__EXCERPTED DATA__
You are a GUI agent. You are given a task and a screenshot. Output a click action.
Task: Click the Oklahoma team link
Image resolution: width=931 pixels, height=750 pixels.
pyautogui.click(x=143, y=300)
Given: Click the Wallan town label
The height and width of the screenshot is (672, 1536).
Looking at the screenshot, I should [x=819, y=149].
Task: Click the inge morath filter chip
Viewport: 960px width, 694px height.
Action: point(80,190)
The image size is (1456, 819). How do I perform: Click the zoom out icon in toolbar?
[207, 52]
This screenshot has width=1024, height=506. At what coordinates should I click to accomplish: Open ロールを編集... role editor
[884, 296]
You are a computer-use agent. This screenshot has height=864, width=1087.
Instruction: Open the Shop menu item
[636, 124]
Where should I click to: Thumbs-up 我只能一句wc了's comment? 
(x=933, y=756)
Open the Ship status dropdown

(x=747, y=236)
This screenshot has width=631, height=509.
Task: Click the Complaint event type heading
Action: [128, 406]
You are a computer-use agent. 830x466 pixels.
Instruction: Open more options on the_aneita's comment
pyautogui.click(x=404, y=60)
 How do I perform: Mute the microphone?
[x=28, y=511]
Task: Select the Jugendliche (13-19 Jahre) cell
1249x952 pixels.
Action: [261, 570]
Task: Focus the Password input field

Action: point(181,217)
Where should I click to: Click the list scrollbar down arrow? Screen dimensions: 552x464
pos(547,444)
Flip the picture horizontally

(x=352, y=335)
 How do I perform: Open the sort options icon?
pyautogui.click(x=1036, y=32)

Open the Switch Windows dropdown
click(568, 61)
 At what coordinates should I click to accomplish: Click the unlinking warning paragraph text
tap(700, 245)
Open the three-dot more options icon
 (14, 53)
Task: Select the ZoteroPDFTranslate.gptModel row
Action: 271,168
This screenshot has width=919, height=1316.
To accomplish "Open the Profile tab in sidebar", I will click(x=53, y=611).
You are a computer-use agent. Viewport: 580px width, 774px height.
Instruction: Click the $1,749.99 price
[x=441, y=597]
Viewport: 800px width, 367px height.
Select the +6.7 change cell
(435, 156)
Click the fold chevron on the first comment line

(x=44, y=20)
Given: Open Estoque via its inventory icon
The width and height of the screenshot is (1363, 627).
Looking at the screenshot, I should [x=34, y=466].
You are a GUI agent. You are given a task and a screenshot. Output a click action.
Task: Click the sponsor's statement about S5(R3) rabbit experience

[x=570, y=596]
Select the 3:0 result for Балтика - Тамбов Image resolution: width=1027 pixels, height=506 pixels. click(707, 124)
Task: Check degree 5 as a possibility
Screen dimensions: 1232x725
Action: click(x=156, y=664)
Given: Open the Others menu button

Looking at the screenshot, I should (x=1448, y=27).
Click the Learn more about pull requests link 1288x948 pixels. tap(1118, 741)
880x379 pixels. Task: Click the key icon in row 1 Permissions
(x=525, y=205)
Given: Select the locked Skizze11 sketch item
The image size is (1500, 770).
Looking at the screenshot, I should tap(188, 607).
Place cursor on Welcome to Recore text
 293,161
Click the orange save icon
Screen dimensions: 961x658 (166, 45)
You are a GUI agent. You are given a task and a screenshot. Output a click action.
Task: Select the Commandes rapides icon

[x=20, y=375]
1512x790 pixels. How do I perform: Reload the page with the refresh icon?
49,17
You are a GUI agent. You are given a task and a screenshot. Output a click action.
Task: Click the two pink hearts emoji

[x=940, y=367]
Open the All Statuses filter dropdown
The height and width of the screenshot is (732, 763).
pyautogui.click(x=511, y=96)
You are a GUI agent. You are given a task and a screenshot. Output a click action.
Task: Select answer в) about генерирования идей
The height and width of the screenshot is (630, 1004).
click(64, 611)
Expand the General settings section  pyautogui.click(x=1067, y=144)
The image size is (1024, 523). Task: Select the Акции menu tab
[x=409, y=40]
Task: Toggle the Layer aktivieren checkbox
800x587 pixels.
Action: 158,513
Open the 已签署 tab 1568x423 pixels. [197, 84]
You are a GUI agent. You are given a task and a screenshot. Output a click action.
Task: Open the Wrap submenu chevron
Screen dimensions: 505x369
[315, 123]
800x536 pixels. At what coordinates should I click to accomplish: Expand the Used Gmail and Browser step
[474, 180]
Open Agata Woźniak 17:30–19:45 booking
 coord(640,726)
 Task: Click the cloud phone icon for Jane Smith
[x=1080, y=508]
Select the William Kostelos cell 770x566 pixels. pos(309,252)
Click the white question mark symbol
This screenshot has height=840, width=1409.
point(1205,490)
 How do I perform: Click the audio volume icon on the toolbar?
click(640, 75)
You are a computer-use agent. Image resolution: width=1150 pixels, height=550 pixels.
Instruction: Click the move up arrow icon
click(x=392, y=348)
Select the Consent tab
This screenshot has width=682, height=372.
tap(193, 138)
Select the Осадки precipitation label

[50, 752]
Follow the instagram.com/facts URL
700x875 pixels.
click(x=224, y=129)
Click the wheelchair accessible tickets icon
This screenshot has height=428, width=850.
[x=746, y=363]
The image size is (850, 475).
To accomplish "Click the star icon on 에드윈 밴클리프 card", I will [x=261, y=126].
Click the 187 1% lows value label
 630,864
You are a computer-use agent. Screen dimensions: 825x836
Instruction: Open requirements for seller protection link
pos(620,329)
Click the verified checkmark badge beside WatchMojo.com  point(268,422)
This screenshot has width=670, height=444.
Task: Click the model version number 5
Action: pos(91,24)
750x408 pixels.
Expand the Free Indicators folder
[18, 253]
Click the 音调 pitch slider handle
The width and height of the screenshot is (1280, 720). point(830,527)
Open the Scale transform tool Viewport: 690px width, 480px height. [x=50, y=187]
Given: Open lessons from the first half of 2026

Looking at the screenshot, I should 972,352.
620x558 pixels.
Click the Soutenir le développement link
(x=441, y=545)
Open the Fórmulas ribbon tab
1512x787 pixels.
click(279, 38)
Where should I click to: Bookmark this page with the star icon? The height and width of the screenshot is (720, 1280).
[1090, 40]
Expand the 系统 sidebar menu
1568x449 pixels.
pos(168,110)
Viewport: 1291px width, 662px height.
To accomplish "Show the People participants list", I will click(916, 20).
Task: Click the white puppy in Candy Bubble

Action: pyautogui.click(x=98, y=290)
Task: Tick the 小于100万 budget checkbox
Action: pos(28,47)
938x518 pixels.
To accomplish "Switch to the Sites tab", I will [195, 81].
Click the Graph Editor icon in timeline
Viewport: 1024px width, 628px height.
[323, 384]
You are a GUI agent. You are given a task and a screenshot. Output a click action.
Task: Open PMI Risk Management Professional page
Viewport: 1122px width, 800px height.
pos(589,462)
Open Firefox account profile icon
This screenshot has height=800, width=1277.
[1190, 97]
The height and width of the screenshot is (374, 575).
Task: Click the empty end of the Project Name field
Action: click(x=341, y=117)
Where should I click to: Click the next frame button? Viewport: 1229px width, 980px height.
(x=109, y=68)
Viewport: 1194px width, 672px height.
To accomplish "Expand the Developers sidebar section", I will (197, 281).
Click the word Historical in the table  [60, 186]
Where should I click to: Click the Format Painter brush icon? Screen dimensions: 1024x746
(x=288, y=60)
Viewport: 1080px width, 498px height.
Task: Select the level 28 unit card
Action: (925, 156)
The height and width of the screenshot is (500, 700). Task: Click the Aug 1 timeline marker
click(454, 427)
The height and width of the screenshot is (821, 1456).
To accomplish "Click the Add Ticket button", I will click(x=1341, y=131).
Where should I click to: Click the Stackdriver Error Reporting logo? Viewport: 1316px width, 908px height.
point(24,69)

__ACTION ITEM__
Check each line of the entries for the string "computer". Copy the lines that have it.

__EXPECTED ANSWER__
You are a computer-use agent. This screenshot has height=864, width=1087.
You are a computer-use agent. 830x466 pixels.
You are a computer-use agent. Viewport: 580px width, 774px height.
You are a computer-use agent. Image resolution: width=1150 pixels, height=550 pixels.
You are a computer-use agent. Screen dimensions: 825x836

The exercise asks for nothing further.